• ASSIGNMENT:
Repeat the records below line by line, exactly, finishing on the line that contains "Click the Alikson".

# # # #

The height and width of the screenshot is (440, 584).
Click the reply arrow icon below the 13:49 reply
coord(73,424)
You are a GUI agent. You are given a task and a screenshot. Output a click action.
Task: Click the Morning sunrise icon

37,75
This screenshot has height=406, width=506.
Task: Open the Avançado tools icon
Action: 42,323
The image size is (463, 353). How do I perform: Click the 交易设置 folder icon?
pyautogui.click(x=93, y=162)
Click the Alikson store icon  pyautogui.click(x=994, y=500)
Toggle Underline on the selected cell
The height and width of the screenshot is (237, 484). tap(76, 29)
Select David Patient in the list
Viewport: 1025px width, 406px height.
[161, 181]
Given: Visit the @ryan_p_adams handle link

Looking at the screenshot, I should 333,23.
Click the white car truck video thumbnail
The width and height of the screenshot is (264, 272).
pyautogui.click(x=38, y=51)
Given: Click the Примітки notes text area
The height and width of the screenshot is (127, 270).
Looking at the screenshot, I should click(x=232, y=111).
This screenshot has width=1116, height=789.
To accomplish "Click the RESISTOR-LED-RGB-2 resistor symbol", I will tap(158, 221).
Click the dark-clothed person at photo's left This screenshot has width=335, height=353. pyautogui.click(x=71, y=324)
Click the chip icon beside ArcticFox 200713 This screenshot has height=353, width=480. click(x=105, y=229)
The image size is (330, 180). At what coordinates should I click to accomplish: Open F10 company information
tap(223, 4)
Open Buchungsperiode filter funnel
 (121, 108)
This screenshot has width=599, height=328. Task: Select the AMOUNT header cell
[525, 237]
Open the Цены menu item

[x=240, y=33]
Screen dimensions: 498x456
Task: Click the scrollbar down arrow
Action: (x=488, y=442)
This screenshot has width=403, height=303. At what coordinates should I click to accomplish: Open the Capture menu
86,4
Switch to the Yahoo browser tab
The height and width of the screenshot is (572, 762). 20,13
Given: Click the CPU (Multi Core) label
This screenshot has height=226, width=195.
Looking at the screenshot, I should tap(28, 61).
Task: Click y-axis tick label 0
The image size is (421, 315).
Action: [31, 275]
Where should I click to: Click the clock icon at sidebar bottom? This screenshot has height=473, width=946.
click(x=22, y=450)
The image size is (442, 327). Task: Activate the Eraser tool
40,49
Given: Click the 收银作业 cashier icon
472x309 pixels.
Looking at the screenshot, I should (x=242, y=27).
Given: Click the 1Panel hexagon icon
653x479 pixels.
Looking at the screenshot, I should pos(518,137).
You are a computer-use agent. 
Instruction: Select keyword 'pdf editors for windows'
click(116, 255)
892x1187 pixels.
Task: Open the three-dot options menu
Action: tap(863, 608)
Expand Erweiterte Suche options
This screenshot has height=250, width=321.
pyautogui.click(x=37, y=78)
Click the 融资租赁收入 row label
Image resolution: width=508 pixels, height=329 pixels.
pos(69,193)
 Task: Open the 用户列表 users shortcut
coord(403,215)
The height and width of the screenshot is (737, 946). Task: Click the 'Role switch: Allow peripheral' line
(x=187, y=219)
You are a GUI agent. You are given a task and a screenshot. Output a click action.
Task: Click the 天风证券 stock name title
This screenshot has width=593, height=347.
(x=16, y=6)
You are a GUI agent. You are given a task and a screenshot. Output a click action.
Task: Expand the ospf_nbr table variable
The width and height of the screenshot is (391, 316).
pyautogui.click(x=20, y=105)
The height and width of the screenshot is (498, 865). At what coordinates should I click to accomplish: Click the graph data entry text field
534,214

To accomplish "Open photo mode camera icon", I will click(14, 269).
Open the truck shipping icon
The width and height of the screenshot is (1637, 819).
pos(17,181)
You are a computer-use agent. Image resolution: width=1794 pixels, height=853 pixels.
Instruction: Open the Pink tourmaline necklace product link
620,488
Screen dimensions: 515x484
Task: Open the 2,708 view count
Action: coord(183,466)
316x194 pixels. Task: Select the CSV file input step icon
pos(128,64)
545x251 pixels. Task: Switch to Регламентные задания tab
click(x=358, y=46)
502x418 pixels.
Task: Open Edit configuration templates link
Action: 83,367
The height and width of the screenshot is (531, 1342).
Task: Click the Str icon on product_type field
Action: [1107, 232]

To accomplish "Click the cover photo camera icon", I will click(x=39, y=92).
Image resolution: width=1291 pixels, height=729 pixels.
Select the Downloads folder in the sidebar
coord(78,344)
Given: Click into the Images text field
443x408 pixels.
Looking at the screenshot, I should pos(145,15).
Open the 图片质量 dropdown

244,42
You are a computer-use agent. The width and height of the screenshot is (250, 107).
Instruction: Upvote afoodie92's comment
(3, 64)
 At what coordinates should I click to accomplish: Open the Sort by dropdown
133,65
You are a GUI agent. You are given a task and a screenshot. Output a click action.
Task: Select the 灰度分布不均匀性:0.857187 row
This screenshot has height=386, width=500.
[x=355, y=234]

# # # #

• WRITTEN ANSWER:
The height and width of the screenshot is (440, 584).
Click the reply arrow icon below the 13:49 reply
coord(73,424)
You are a GUI agent. You are given a task and a screenshot. Output a click action.
Task: Click the Morning sunrise icon

37,75
This screenshot has height=406, width=506.
Task: Open the Avançado tools icon
Action: 42,323
The image size is (463, 353). How do I perform: Click the 交易设置 folder icon?
pyautogui.click(x=93, y=162)
Click the Alikson store icon  pyautogui.click(x=994, y=500)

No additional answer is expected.